Apolo XI
En el módulo de mando Neil Armstrong no parpadeaba. La luna no sólo se veía, se sentía en todo el cuerpo como un escalofrío; creyó ser un hombre lobo y aulló, a su lado Edwin Aldrin y Michael Collins también aullaron, después rieron y después estallaron en sollozos de júbilo.
-Soltemos al águila- dijo Collins, Armstrong y Aldrin inmediatamente se prepararon.
El módulo Eagle se separó del Columbia e inició la maniobra de descenso hacia la superficie lunar; conforme se acercaba a ella, los latidos de Neil cobraban fuerza, no pensaba, apenas respiraba por necesidad, imágenes danzaban sin orden en su cabeza. Olvidó el peligro del espacio exterior y se dejó invadir por el recuerdo de una cancioncilla de cuna:
Duerme pequeño que la luna te mira, duerme…¿Qué seguía?, no lo recordó pero la melodía resonó dentro de su casco mientras la silbaba.
La expectación en el módulo de mando y en la tierra pronto fue interrumpida por la voz del astronauta:
– No hay nada- dijo.- Hemos alunizado con éxito pero al bajarme del Eagle no he podido tocar la superficie con los pies. No hay luna.- La frialdad de su voz dejó un eco sombrío en quienes lo escucharon.

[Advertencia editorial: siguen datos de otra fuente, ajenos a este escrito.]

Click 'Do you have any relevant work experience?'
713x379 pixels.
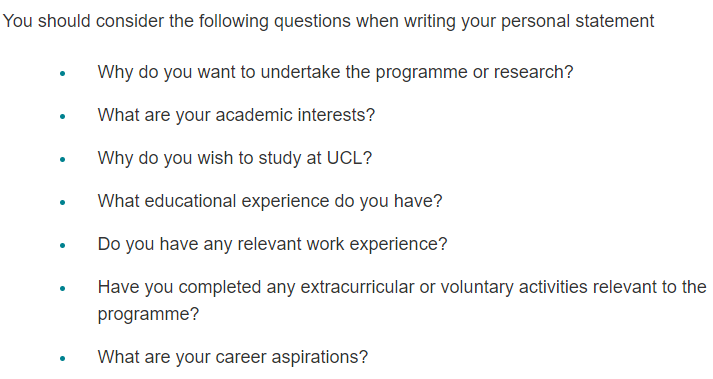pyautogui.click(x=272, y=244)
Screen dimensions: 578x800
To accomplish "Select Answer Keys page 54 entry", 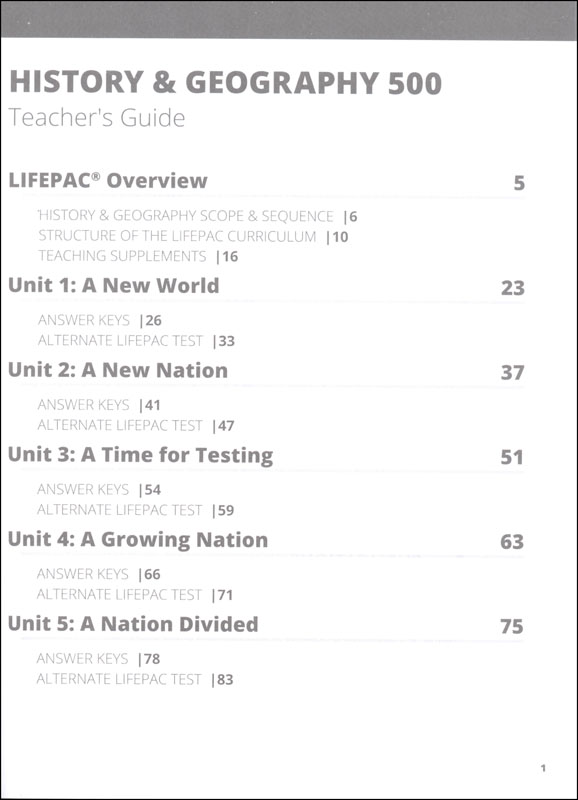I will tap(99, 490).
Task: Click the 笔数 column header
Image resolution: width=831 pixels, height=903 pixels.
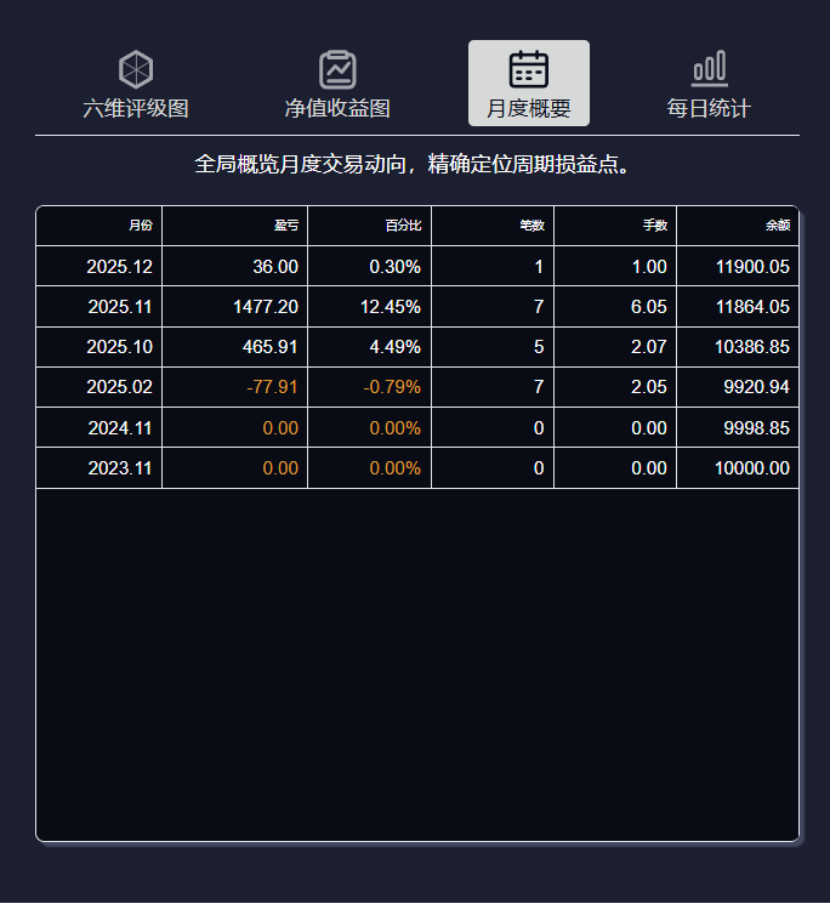Action: (x=532, y=226)
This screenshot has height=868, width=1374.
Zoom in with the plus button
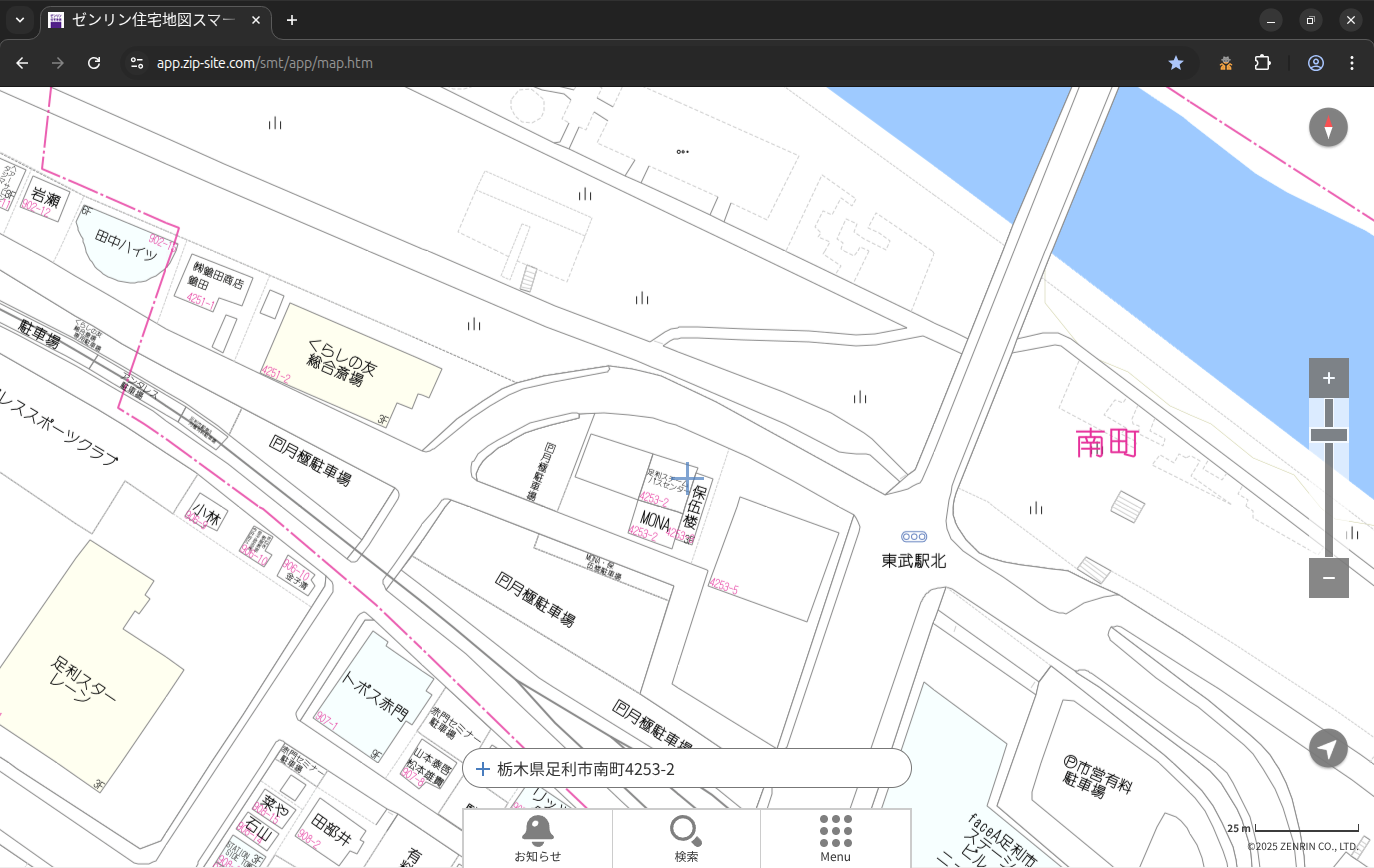[1328, 378]
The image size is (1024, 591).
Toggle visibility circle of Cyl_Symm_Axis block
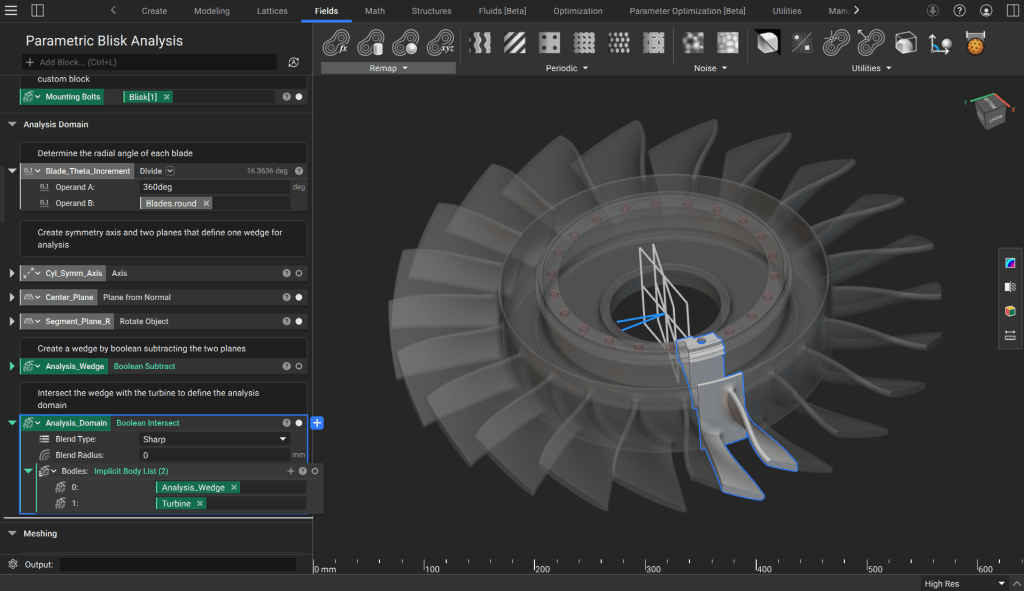[x=299, y=273]
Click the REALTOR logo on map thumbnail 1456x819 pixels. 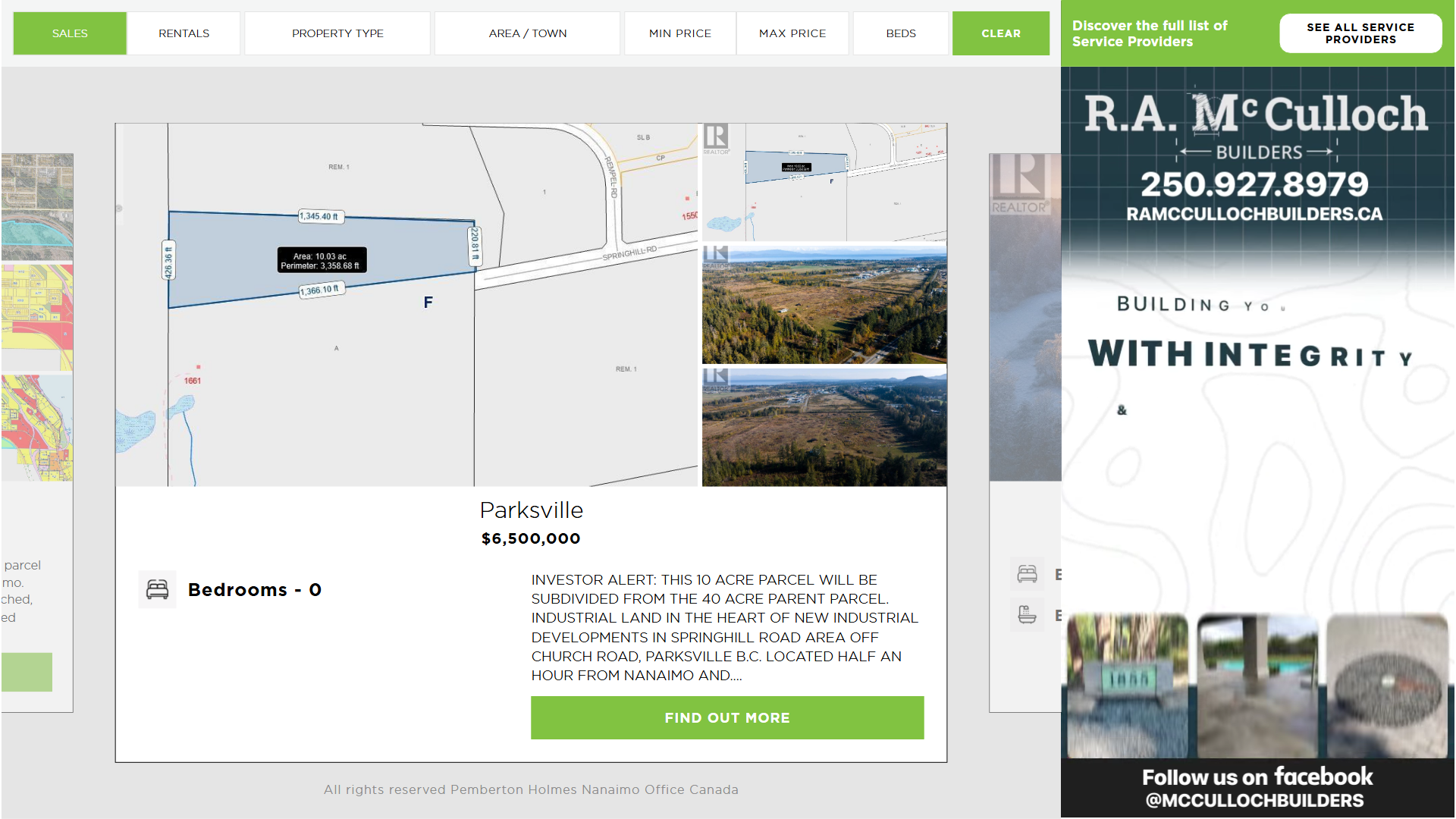coord(715,139)
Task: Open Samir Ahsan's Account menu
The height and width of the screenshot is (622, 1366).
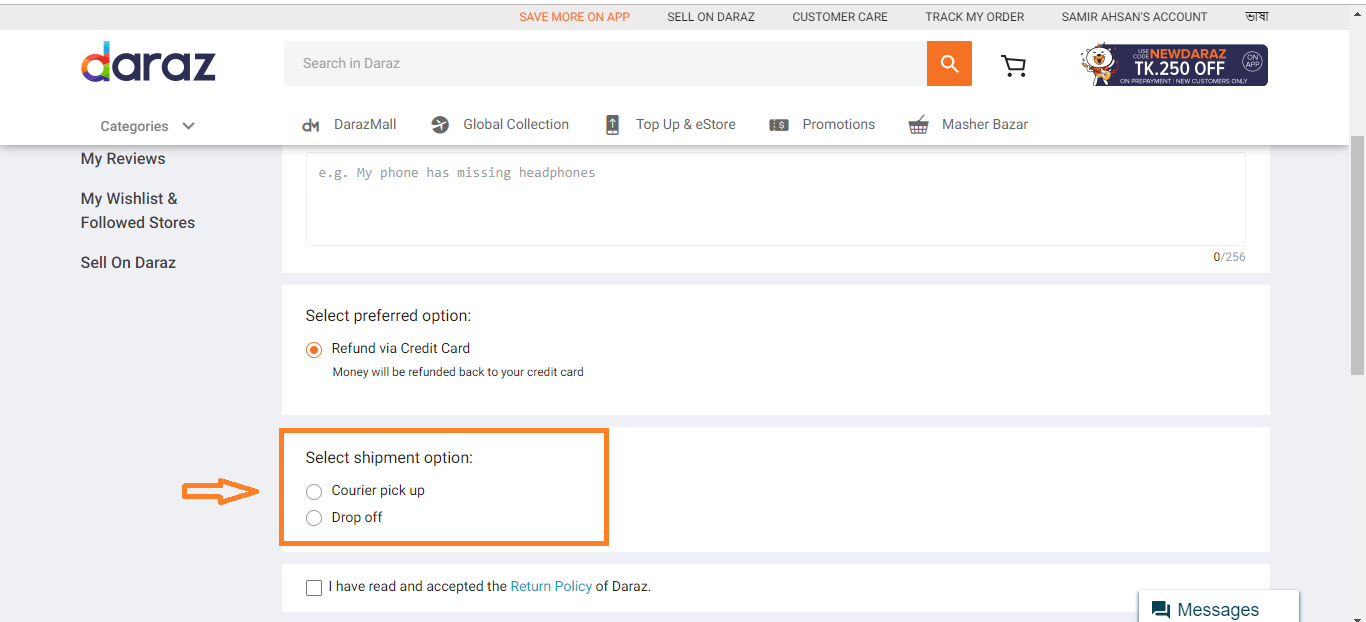Action: (x=1134, y=17)
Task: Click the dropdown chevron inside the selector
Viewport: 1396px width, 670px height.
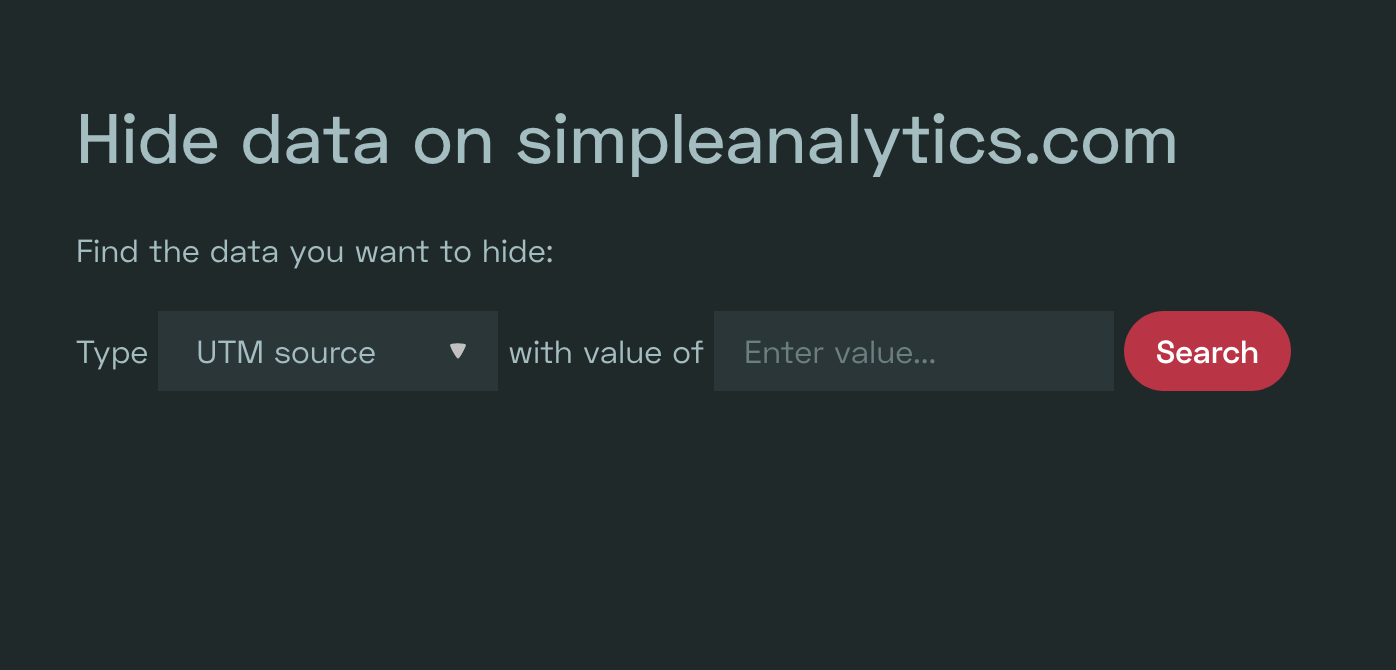Action: tap(459, 351)
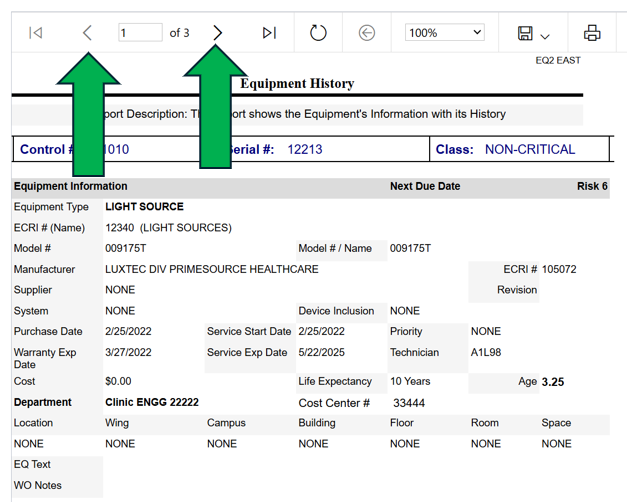The image size is (632, 502).
Task: Click the LUXTEC DIV PRIMESOURCE HEALTHCARE manufacturer text
Action: click(x=212, y=269)
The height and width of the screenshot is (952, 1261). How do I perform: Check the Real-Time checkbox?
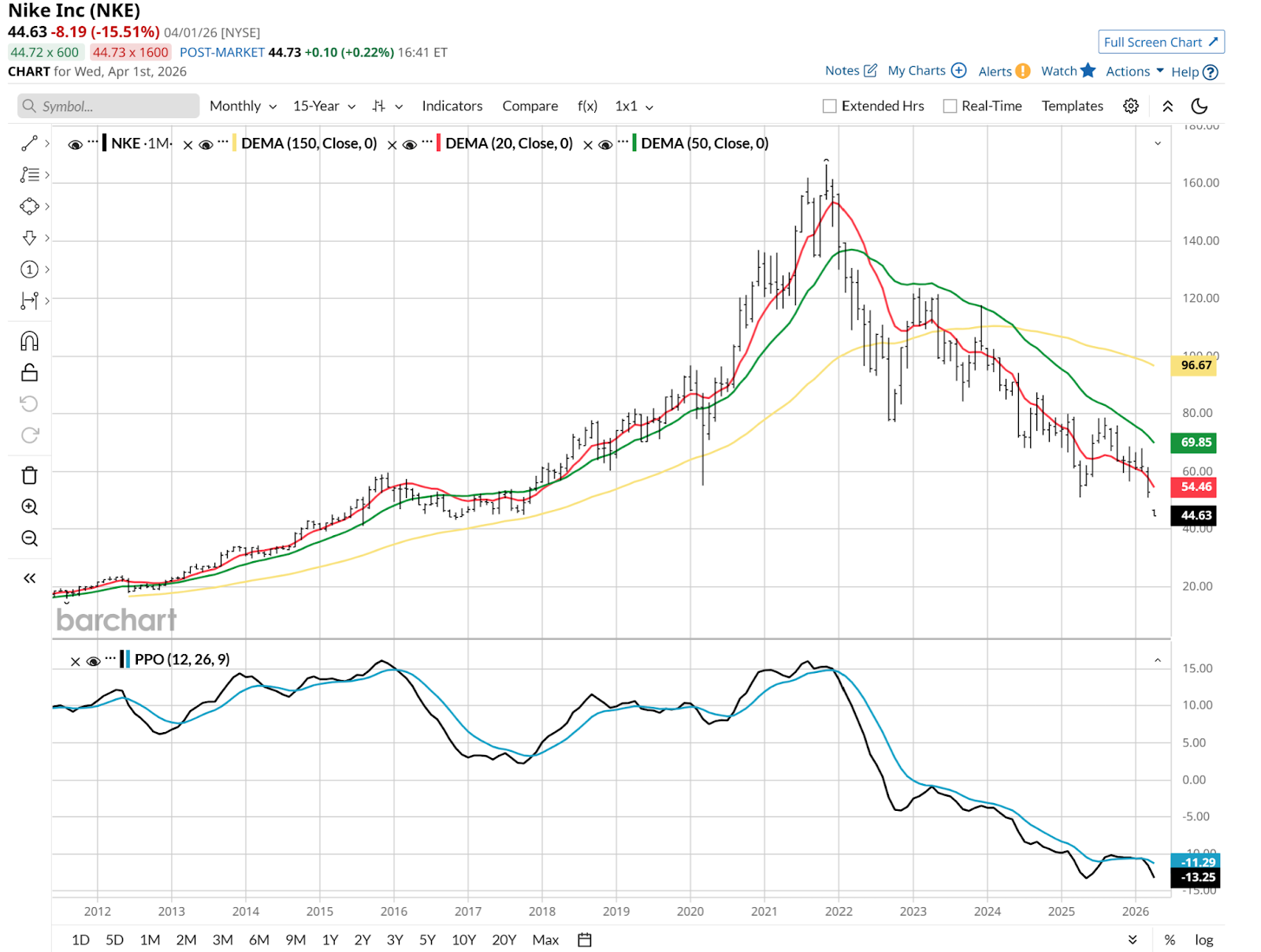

No tenía sentido, el Eagle había hecho contacto e incluso la misión misma no podría haber llegado hasta ese punto sin la gravedad lunar. No había lógica y Neil lo sabía, pero inmerso en el cosmos, entre aquella negrura y silencio, la lógica parecía tan lejana como la tierra; no podía explicarlo:
– Estoy flotando en el espacio, parado sobre el vacío. Collins desde el módulo aun puede verla pero para mí no existe, sólo veo el universo bajo mis pies. ¡O no hay luna o me he vuelto loco!.-
El tiempo de retraso en la transmisión televisiva permitió montar el show previamente grabado: los pasos de Armstrong, la bandera americana y, por supuesto, la famosísima frase.
…
El viejo astronauta abre la puerta de su casa de campo, en las afueras de Lebanon, Ohio. Es de noche y el canto de los grillos se une al sonido de sus pasos sobre el suelo mojado, camina lentamente y observa una de sus huellas sobre el lodo, los relieves de la suela se han marcado perfectamente, “igual que mis arrugas”, piensa, mientras se toca la frente. Tiene la tentación de mirar hacia el cielo y aunque sabe que es inútil su insistencia, dirige el rostro hacia arriba. El firmamento le inunda los ojos pero no hay luna, nunca más para él, ya que aquel 21 de julio de 1969 fue el único en sentir en carne propia su inexistencia.